The First Stakeholder Workshop within the EU-Horizon 2020 project: Sustainable Historic Environments hoListic reconstruction through Technological Enhancement and community based Resilience (SHELTER) was held in Zagreb, Croatia, on 2 October 2019. Organized by the International Sava River Basin Commission in cooperation with UNESCO within SHELTER demo site in the Sava River basin, in attendance were cultural heritage experts, flood management operators and emergency responders from the Sava River basin, and major stakeholders of the beneficiary countries.
Over the last decades, the effects of climate change on cultural heritage have become even more obvious, with an increasing number of climate related hazards causing ever-more substantial damages. UNESCO joined the SHELTER consortium, its mission being, to enhance resilience and understanding of the crucial elements that affect the climate and environment around us.
In the last years the Western Balkans have shown a noticeable change in the traditional climatic patterns, manifesting extreme climatic phenomena that severely hit the Sava area with a sequence of water extremes, notably flooding and drought events, causing extensive damage, both human and material.
In 2017 in the framework of the H2020 project I-REACT, UNESCO through its Regional Bureau for Science and Culture in Europe and the International Sava River Basin Commission, organised a training workshop on “Governance and Technology for Flood Risk Reduction: Linking early warning to emergency management in the Sava River basin” in Zagreb.
Representatives of Civil Protection departments, water management and hydro-meteorological services from Slovenia, Croatia, Bosnia and Herzegovina, Serbia, Montenegro, and Albania, tested different tools and possible strategies. The results published by UNESCO and the International Sava River Basin Commission (ISRBC) in May form the basis for their joint collaboration in the area of floods and droughts.
Overall, the objective of SHELTER is to establish cross-scale, multidimensional, data driven and community based operational knowledge framework for heritage-led and conservation-friendly resilience enhancement and sustainable reconstruction of historic areas to cope with climate change and natural hazards.
It will contribute to enhancing resilience and reducing vulnerability of historic areas to climate change and other natural hazards, also accounting for their synergistic impact; and, improving reconstruction and economic and social recovery of historic areas by local authorities and communities through the use of new knowledge and tools.
The Sava river basin severely hit by extreme flooding in the past ten years is one of the case studies - Open Labs - that will validate all developments for the project against flood hazard worsened by climate change, in particular due to the increase of intense precipitation.
Specific objectives of the workshop embraced a number of purposes:
First, to present the SHELTER project, discuss its expected outcomes and collect inputs from the stakeholders regarding the objectives, criteria, indicators and data & information that should be included in the project implementation.
Secondly, to discuss the possible process and settings for stakeholders participating in the project implementation; in addition, provide input that will assist to define the level and means of participation for the different stakeholders.
Third, to raise awareness and understanding among relevant stakeholders at a regional and transboundary level, especially those from cultural heritage authorities, of the potentialities offered by the common use of integrated systems and tools for monitoring, forecasting, alerting and reporting in the entire flood risk management cycle.
Finally, to set the ground for a coordination on basin-wide level and an exchange of good practices of cooperation of the Sava River basin countries for flood awareness and mitigation measures on impact on cultural-historical heritage.
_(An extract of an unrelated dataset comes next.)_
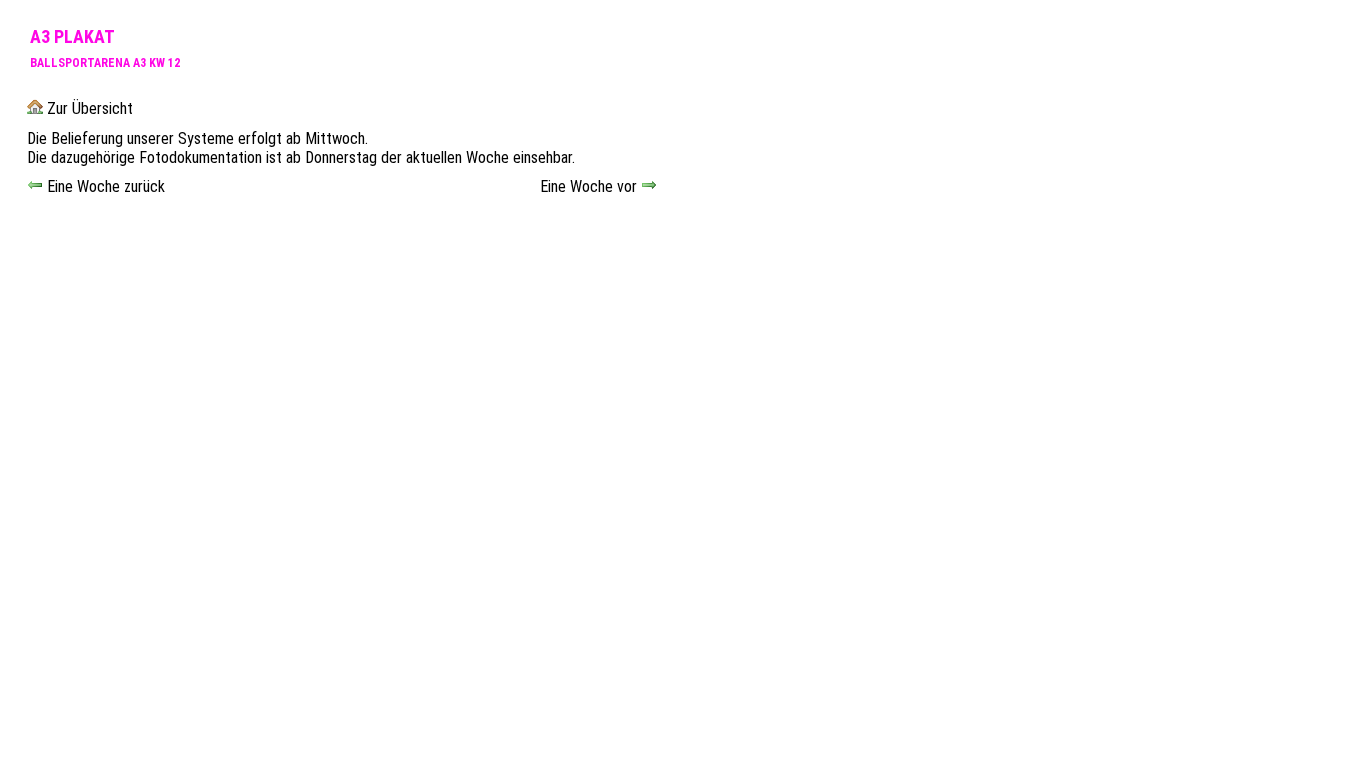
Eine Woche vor (590, 186)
“Climate change has broad implications for the region. It also has very specific consequences for cultural heritage and specifically built heritage.”, remarked Wally Merotto, Coordination Officer of the UNESCO Regional Bureau for Science and Culture in Europe. “The work done through the workshop will be key to bringing together cultural heritage experts, flood management operators and emergency responders from the Sava River basin and major stakeholders of the beneficiary countries in consultation with the ISRBC.”
An understanding of the direct and indirect impacts of climate change on historic sites and buildings is one of the first steps. Participants highlighted flood risk reduction measures related to the cultural and historical heritage in place at a country basis.
Great emphasis was put on inter/intra coordination and level communication flows, preparedness, monitoring, early warning system and response to flood risk on the cultural and historical heritage. These were disclosed in the introductive plenary sessions for mutual knowledge and understanding.
This project has received funding from the European Union’s Horizon 2020 research and innovation programme under grant agreement No 821282. Tecnalia Research & Innovation (Spain) is coordinating SHELTER and the consortium is composed of 23 participants from Europe, including UNESCO.